Excerpted records>
»»

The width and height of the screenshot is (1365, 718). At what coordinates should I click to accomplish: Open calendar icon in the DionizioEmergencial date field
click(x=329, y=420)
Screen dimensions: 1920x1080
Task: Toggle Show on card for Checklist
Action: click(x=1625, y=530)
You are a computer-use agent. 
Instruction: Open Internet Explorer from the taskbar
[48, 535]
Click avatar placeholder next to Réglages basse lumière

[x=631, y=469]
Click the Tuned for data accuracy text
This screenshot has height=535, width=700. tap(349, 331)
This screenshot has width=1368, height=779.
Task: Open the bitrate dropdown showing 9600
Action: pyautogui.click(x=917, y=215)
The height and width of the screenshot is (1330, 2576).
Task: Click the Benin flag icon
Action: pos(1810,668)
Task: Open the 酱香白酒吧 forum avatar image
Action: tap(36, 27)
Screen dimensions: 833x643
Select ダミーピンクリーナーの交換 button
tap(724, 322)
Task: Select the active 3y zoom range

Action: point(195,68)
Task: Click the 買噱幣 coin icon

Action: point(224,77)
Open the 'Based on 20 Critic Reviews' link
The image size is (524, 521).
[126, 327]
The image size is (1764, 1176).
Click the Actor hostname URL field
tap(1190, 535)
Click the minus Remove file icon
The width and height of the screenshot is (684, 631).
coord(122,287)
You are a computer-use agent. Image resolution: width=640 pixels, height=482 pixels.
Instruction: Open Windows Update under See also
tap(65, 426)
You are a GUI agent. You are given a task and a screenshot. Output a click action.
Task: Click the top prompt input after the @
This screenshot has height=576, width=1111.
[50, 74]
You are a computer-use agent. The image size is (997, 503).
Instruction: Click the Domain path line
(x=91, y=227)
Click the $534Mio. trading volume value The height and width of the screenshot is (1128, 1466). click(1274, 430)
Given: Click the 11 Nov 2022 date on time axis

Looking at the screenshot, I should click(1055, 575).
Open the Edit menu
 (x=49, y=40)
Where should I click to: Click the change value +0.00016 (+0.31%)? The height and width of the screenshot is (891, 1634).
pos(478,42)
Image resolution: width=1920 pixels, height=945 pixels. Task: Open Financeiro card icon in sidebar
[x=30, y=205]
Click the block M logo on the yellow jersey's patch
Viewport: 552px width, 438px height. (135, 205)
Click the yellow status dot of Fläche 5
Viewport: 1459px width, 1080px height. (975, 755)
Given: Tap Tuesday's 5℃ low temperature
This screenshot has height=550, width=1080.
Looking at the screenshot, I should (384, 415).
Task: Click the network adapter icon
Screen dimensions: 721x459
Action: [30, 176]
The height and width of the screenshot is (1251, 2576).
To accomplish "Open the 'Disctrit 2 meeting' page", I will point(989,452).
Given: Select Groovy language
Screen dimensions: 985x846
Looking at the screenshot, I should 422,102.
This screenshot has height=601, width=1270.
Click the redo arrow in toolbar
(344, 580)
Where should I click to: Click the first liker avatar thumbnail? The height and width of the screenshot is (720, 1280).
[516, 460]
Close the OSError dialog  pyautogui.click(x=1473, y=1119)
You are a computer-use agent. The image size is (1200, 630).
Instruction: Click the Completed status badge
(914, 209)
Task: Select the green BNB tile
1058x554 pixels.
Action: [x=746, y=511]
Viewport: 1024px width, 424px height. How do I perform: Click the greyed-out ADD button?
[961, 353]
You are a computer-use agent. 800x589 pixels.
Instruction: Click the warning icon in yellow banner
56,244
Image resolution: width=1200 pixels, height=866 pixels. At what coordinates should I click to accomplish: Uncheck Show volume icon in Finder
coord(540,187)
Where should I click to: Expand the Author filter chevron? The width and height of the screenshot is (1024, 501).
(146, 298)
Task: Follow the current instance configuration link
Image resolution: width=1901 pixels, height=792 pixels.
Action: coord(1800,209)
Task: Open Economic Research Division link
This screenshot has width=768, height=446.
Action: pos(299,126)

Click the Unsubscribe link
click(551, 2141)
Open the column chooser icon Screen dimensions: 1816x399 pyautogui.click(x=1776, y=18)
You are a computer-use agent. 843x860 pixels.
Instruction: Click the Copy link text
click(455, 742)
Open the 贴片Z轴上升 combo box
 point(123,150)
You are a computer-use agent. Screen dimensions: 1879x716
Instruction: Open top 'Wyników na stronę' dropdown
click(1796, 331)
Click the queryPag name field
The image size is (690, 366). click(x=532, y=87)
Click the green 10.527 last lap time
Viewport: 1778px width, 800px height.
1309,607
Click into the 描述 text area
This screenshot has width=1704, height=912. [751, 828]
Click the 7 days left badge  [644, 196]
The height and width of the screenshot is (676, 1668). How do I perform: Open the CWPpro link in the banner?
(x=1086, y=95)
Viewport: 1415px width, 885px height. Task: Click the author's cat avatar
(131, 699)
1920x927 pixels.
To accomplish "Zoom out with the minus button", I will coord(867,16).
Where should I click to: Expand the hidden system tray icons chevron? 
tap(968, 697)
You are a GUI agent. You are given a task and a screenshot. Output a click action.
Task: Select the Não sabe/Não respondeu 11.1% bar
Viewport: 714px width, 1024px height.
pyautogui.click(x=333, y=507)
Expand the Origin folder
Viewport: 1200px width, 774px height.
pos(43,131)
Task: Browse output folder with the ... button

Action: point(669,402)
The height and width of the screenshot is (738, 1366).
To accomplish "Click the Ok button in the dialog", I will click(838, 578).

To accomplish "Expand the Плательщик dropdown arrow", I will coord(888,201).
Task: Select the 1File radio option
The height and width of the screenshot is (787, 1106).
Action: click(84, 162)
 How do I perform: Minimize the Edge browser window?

««

Task item> Lines to set down from above: the line with "Open the Edit menu", the line with "Close the OSError", and every line between, each exactly as written.

Exercise result>
Open the Edit menu
 (x=49, y=40)
Where should I click to: Click the change value +0.00016 (+0.31%)? The height and width of the screenshot is (891, 1634).
pos(478,42)
Image resolution: width=1920 pixels, height=945 pixels. Task: Open Financeiro card icon in sidebar
[x=30, y=205]
Click the block M logo on the yellow jersey's patch
Viewport: 552px width, 438px height. (135, 205)
Click the yellow status dot of Fläche 5
Viewport: 1459px width, 1080px height. (975, 755)
Given: Tap Tuesday's 5℃ low temperature
This screenshot has height=550, width=1080.
Looking at the screenshot, I should (384, 415).
Task: Click the network adapter icon
Screen dimensions: 721x459
Action: [30, 176]
The height and width of the screenshot is (1251, 2576).
To accomplish "Open the 'Disctrit 2 meeting' page", I will point(989,452).
Given: Select Groovy language
Screen dimensions: 985x846
Looking at the screenshot, I should 422,102.
This screenshot has height=601, width=1270.
Click the redo arrow in toolbar
(344, 580)
Where should I click to: Click the first liker avatar thumbnail? The height and width of the screenshot is (720, 1280).
[516, 460]
Close the OSError dialog  pyautogui.click(x=1473, y=1119)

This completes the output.